> **DATA EXTRACTS**
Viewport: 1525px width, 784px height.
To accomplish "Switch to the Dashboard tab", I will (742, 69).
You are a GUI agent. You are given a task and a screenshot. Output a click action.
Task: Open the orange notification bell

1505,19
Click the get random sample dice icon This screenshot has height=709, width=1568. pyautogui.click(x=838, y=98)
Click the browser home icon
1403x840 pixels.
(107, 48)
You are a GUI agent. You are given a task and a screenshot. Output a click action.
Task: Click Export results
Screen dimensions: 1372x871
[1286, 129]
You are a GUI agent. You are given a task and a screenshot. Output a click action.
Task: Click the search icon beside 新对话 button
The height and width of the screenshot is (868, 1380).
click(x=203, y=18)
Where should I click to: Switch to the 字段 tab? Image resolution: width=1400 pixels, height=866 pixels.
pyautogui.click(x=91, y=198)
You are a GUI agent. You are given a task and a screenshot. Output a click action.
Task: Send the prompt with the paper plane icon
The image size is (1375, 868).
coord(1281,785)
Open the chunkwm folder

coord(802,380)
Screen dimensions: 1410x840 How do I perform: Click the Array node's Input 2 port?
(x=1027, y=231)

> **WHAT THE EXERCISE ASKS**
The records are to be duplicated in full, with every word kept exactly.

> **YOUR RESPONSE**
Viewport: 1525px width, 784px height.
To accomplish "Switch to the Dashboard tab", I will (742, 69).
You are a GUI agent. You are given a task and a screenshot. Output a click action.
Task: Open the orange notification bell

1505,19
Click the get random sample dice icon This screenshot has height=709, width=1568. pyautogui.click(x=838, y=98)
Click the browser home icon
1403x840 pixels.
(107, 48)
You are a GUI agent. You are given a task and a screenshot. Output a click action.
Task: Click Export results
Screen dimensions: 1372x871
[1286, 129]
You are a GUI agent. You are given a task and a screenshot. Output a click action.
Task: Click the search icon beside 新对话 button
The height and width of the screenshot is (868, 1380).
click(x=203, y=18)
Where should I click to: Switch to the 字段 tab? Image resolution: width=1400 pixels, height=866 pixels.
pyautogui.click(x=91, y=198)
You are a GUI agent. You are given a task and a screenshot. Output a click action.
Task: Send the prompt with the paper plane icon
The image size is (1375, 868).
coord(1281,785)
Open the chunkwm folder

coord(802,380)
Screen dimensions: 1410x840 How do I perform: Click the Array node's Input 2 port?
(x=1027, y=231)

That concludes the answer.